== TASK DATA ==

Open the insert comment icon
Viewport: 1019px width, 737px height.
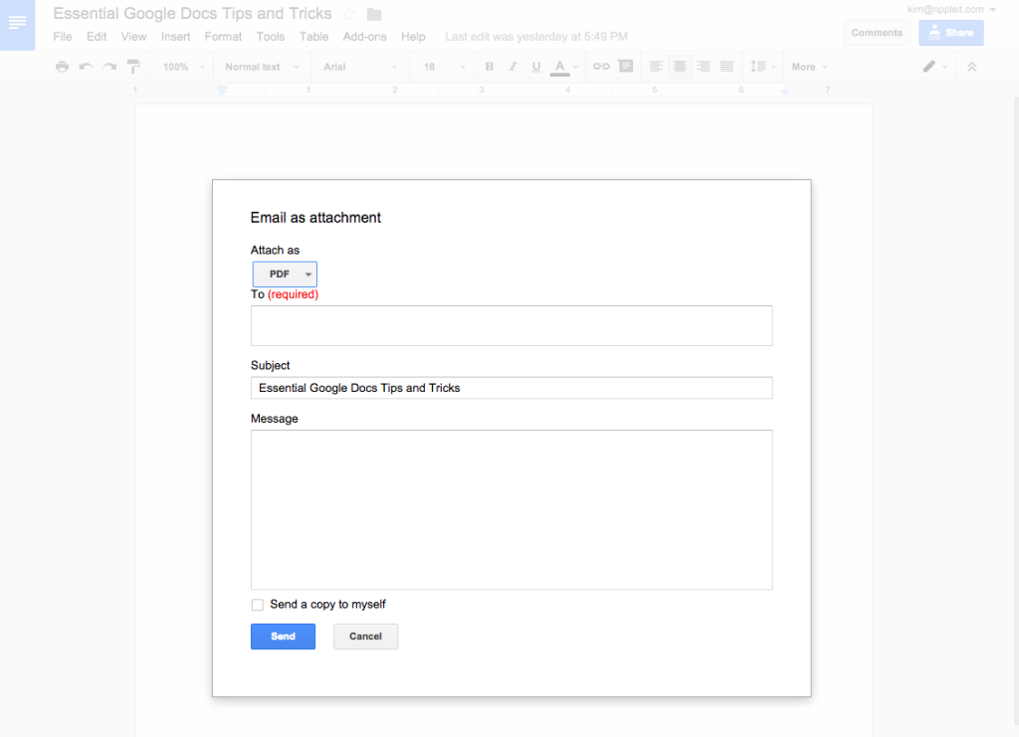(x=625, y=66)
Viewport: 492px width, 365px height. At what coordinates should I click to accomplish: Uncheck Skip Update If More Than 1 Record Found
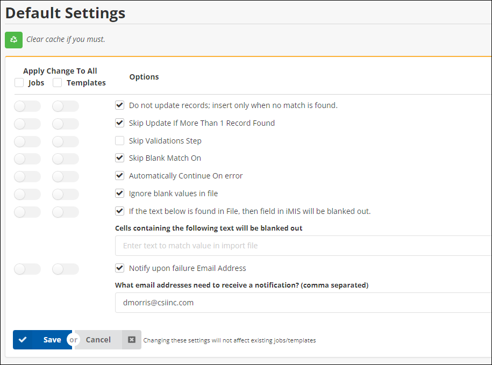click(120, 123)
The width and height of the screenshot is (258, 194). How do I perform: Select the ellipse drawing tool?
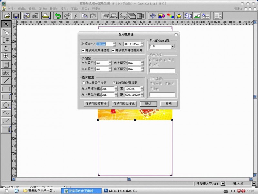6,105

===

**CHALLENGE:** Switch "Viewport" to "Display" wherever it appears in the rows above, keeping everything else the same, and leave the pictures out of your reply.

**TASK RESULT:**
Open the insert comment icon
Display: 1019px width, 737px height.
(x=625, y=66)
Display: 492px width, 365px height. At what coordinates should I click to accomplish: Uncheck Skip Update If More Than 1 Record Found
click(120, 123)
The width and height of the screenshot is (258, 194). How do I perform: Select the ellipse drawing tool?
6,105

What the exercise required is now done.